Python and JavaScript both allow developers to use or to omit semicolons. However, I've often seen it suggested (in books and blogs) that I should not use semicolons in Python, while I should always use them in JavaScript.
Is there a technical difference between how the languages use semicolons or is this just a cultural difference?
Semicolons in Python are totally optional (unless you want to have multiple statements in a single line, of course). I personally think Python code with semicolons at the end of every statement looks very ugly.
Now in Javascript, if you don't write a semicolon, one is automatically inserted1 at the end of line. And this can cause problems. Consider:
function add(a, b) {
return
a + b
}
You'd think this returns a + b, but Javascript just outsmarted you and sees this as:
function add() {
return;
a + b;
}
Returning undefined instead.
1 See page 27, item 7.9 - Automatic Semicolon Insertion on ECMAScript Language Specification for more details and caveats.

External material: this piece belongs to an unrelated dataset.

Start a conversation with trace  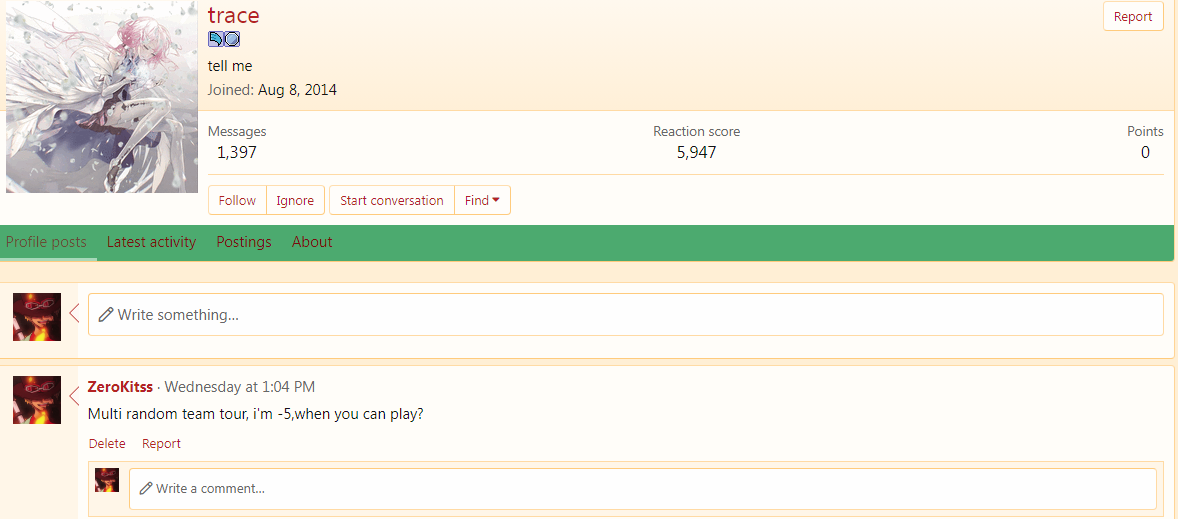391,200
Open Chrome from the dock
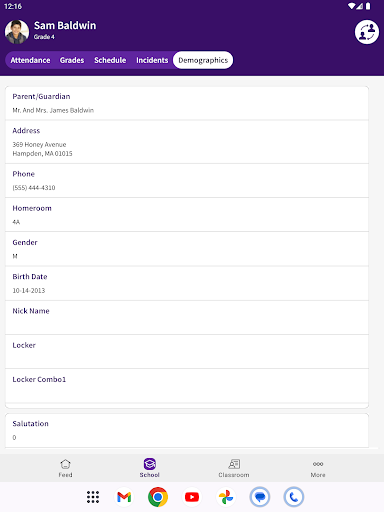The image size is (384, 512). [x=158, y=497]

This had me confused for the longest time. I thought it was just a cultural difference, and that everyone complaining about semicolon insertion being the worst feature in the language was an idiot. The oft-repeated example from NullUserException's answer didn't sway me because, disregarding indentation, Python behaves the same as JavaScript in that case.
Then one day, I wrote something vaguely like this:
alert(2)
(x = $("#foo")).detach()
I expected it to be interpreted like this:
alert(2);
(x = $("#foo")).detach();
It was actually interpreted like this:
alert(2)(x = $("#foo")).detach();
I now use semicolons.
JavaScript will only1 treat a newline as a semicolon in these cases:
It's a syntax error not to.
The newline is between the throw or return keyword and an expression.
The newline is between the continue or break keyword and an identifier.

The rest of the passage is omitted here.